Von der Leyen, 65, has not spoken publicly about whether she intends to try for a second mandate.
She is widely expected to win the backing of most EU member countries if she does seek to extend her time at the commission's helm.
Since becoming commission president in 2019, von der Leyen, a former German defence minister, has effectively become the face of the European Union.
She has led the bloc's executive body as it confronted challenges including Brexit, the Covid pandemic and Russia's invasion of the EU's pro-Western neighbour Ukraine.
Caspary said the CDU would "wholeheartedly" support von der Leyen for a new term.

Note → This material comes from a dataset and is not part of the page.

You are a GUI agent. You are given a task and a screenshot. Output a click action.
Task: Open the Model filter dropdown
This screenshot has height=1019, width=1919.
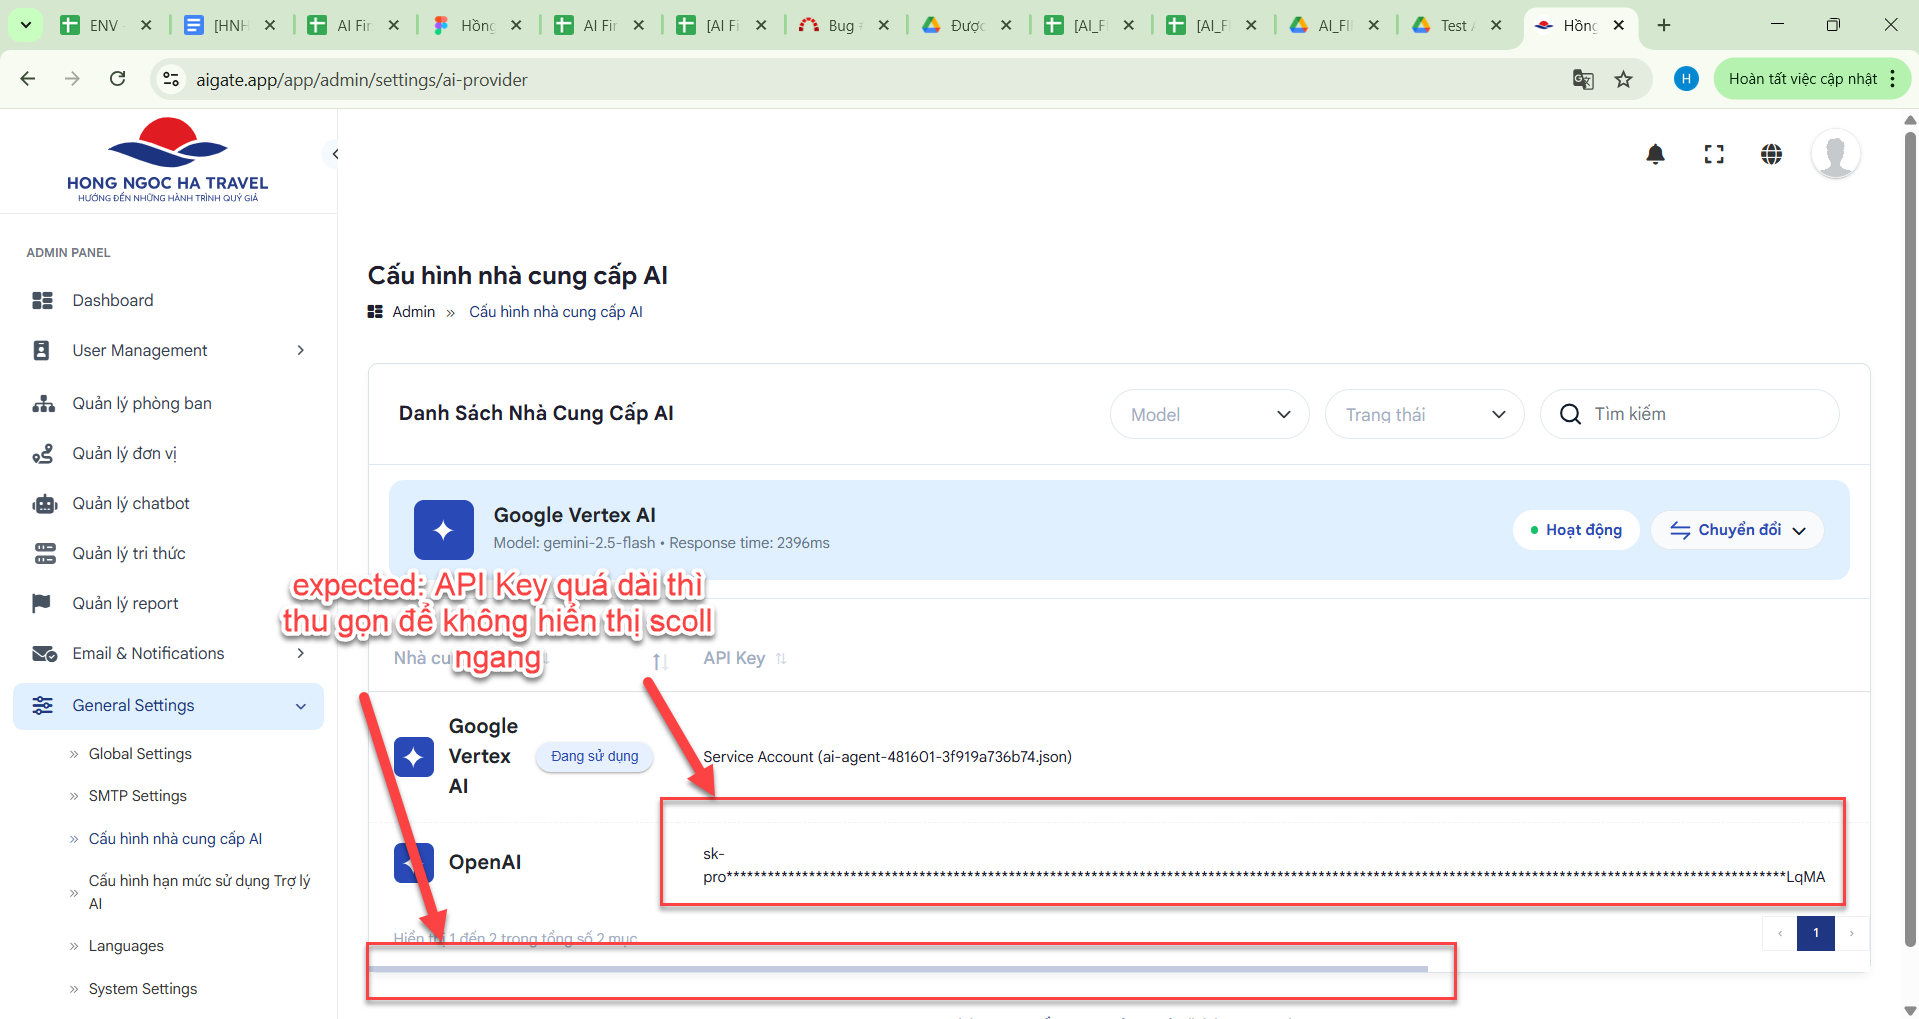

The conservative European People's Party group in the European Parliament, to which the CDU/CDU delegation belongs, would announce her as its Europe-wide lead candidate for the post in Bucharest on 6-7 March, Caspary said, confirming what EPP leader Manfred Weber has already said.
A second von der Leyen commission would likely find itself with a changed political landscape.
Voter surveys suggest extreme-right, anti-immigrant parties across Europe will grab more seats in European Parliament elections on June 6-9, pushing the legislature to the right.
That could slow progress towards European Union green transition that von der Leyen had made a cornerstone of her first term. It could also grow the cohort of European lawmakers sympathetic to Donald Trump should he regain the White House.
Caspary said he expected von der Leyen's priorities over a second term would shift, with more concessions to Europe's farmers, though her support for Ukraine and for sanctions against Russia were likely to remain.